Rat Race 101


Are we all in this together?

Unfortunately, it seems like we are not, well at least not in the rat race. The way of life in which people are so intrinsically caught up in a brutally competitive struggle for wealth or power - is increasingly problematic in the modern world. The effect of this high-power faced-paced lifestyle can be seen throughout society at a multitude of levels.

In our modern society, it is increasingly common that everyone eventually joins the rat race. It is often thought that everyone, in order to become successful, influential and powerful, must take part. However, this can be misguided as it can lose the focus and core rationale of why someone would begin on that journey in the first place. It can affect lots of people in a variety of ways. Some people end up suffering from stress to anxiety, to other damaging and negative consequences due to the constant chase.


So where does it begin? Does it even end?

Let's go back to the beginning - back in college, what was the situation like? For most people whilst in college, money wasn't too plentiful. Most funds were split between a flat rented with friends, no fancy car and minimum sustainable food intake (imagine most processed foods, or very cheap food, whatever was on offer!). If there was money left over, the occasional treat was to be had and these times are often seen as some of the best of your life having time with friends, a lot of your own time to spend as and how you'd like. But this, unfortunately, doesn't last forever.

So what then? Typically most people enter the thing we call the workforce, in order to get a job to start making what people deem to be 'real money'. In the space of the time it took to graduate, you have a variety of new responsibilities that come down to branding, role and a reflection of your 'new lifestyle'. This can typically be status through a big house that you might have bought to demonstrate your newfound success and grade, or it can be a new car for example. The things that someone accumulates does not improve the quality of life of a person, it is actually often quite the opposite. A lot of the time where more money is made, more stuff is unfortunately needed.


What is the reality and the effect?

The increasing levels of competitiveness and unrealistic benchmarks of success are some of the core stresses for people who are within what we term as 'the rat race'. The key concern - is that there isn't a finish line. At no point is there someone at the end waiting to congratulate you on completing the cycle, as it only continues. The wheel just keeps rotating until you can no longer go on. And sadly, the longer you're caught in this cycle of consumption, the more of a habit it ultimately becomes. Here it can be very difficult to imagine that it wasn't always like that way and that before it wasn't so exhausting.

The pipe dream of many - being able to rid oneself of being in the corporate circle.
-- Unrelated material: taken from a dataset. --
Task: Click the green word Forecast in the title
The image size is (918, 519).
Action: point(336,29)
A difficult change for even the most successful of people, or even the most proactive of people. To brake, step back and reflect retrospectively is something a lot of individuals feel it isn't within their power to do. For a lot of people that feel they do not have the luxury to do so - but why is this? We should all feel confident that we have the power and justification to do and feel how we feel and think.


Going forward - how do we beat it?

The very first step in seeing the issue is being able to see the rat race in its whole entirety. When you are stuck amongst the problem, struggling to keep up with everything, it can be easy to convince yourself that certain 'status or material objects' are what will make you happy. It is imperative here to understand that these stressors are entirely self-inflicted.

Do you want the good news? You did get yourself onto the wheel in the first place, right? In turn, this means you can get yourself off of it, but perhaps not as easily.

The currency of the rat race is the 9-to-5 working grind. Mixing up your work schedule so you do not focus on this can often be a first good step to breaking that habit.